Table 4 Genetic differentiation coefficient Fst (below diagonal) and gene flow Nm (above diagonal) between populations

Nei’s genetic distance, calculated from a pairwise comparison, varied from 0.058 (between M2 and M4) to 0.462 (between DB2 and M2) based on SSR markers, with a mean value of 0.178, and the majority of pairwise genetic distances occurring over the range 0.1–0.3 (Table 5). A Mantel test conducted for P. decomposita indicated a positive correlation between geographic and genetic distance among populations (r = 0.592, P < 0.001) (Fig. 1), in line with the IBD (isolation by distance) model. Results of the AMOVA demonstrated that 81.70% of the total molecular variance was due to differences within regions, while the remainder (18.30%) occurred among regions (P < 0.001). At the population level, 73.48% of total molecular variance resulted predominantly from individual differentiation within populations, the remainder (only 26.52%) resulting from molecular variance among populations (all P < 0.001).

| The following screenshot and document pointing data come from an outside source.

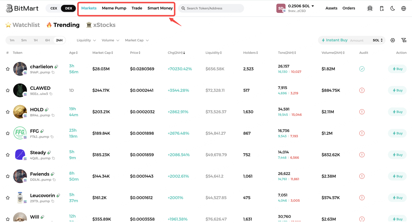
Task: Open the Smart Money menu item
Action: tap(160, 8)
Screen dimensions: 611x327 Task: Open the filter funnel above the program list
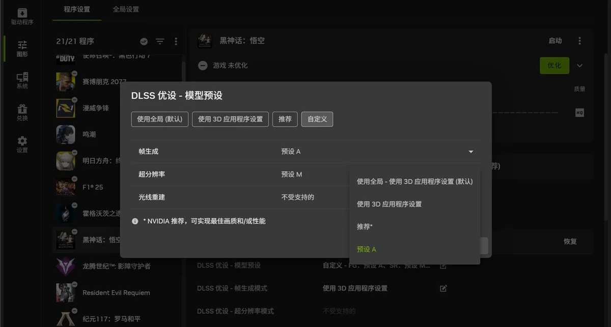[x=160, y=41]
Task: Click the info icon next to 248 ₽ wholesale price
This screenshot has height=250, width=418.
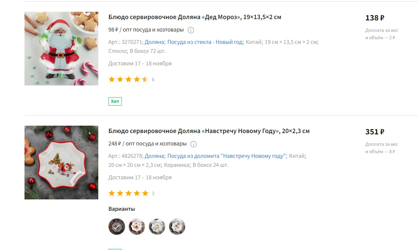Action: coord(194,144)
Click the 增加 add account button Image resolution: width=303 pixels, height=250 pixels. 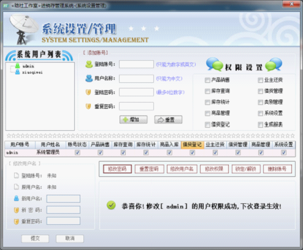click(x=134, y=120)
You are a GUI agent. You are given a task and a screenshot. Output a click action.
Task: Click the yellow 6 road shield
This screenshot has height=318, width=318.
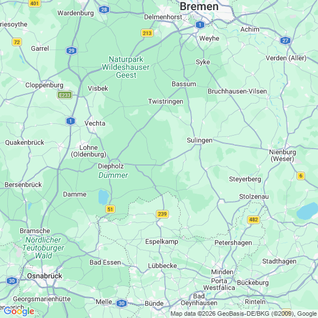pos(301,176)
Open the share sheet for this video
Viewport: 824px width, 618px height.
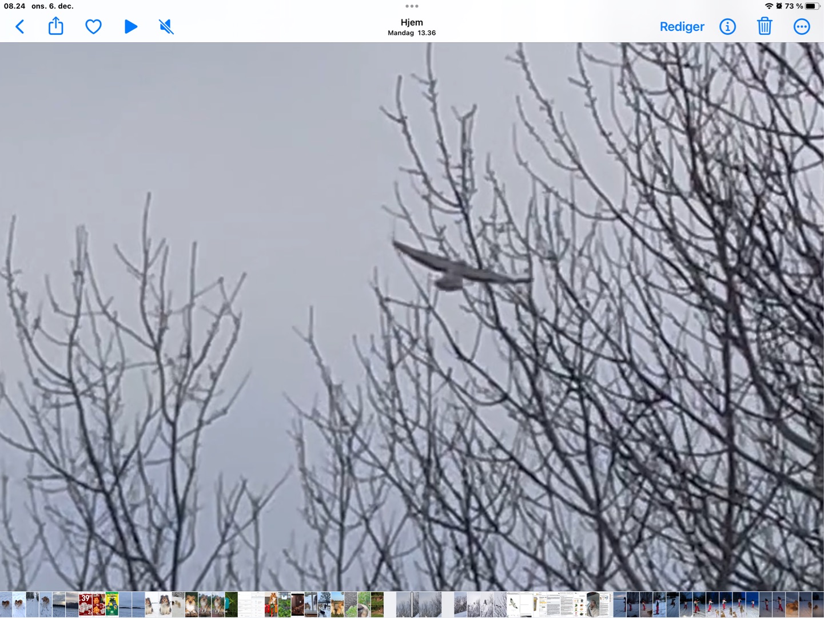click(x=55, y=26)
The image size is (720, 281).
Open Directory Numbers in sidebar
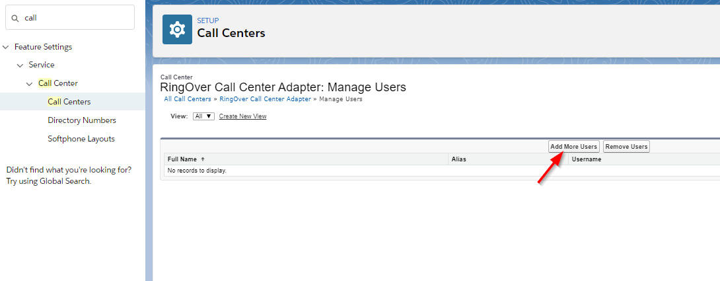click(x=82, y=120)
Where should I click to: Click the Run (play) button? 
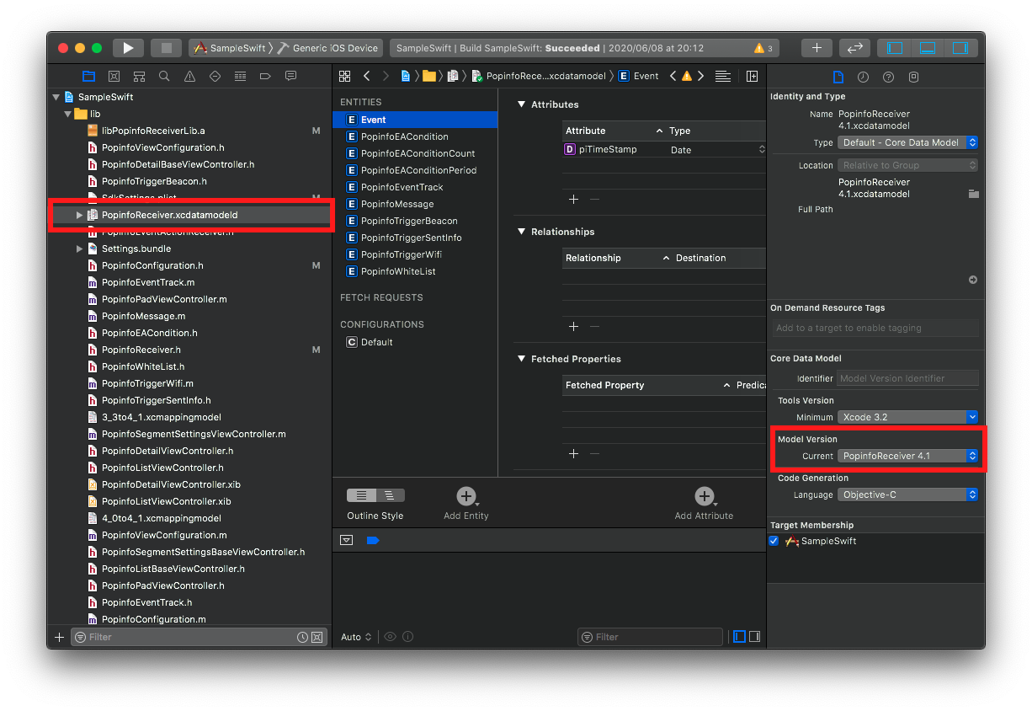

When total molecular variance was grouped into three hierarchical components, analysis by AMOVA revealed that the proportion of maximum molecular variance (70.61%) was still brought about by genetic differentiation within populations (P < 0.001), whereas 13.39% (P < 0.001) and 16% (P < 0.001) of the total molecular variance resulted from genetic differentiation among regions and populations within regions, respectively (Table 6). The positions of inferred gene flow barriers between regions were identified based upon the matrix of Fst values (Fig. 2).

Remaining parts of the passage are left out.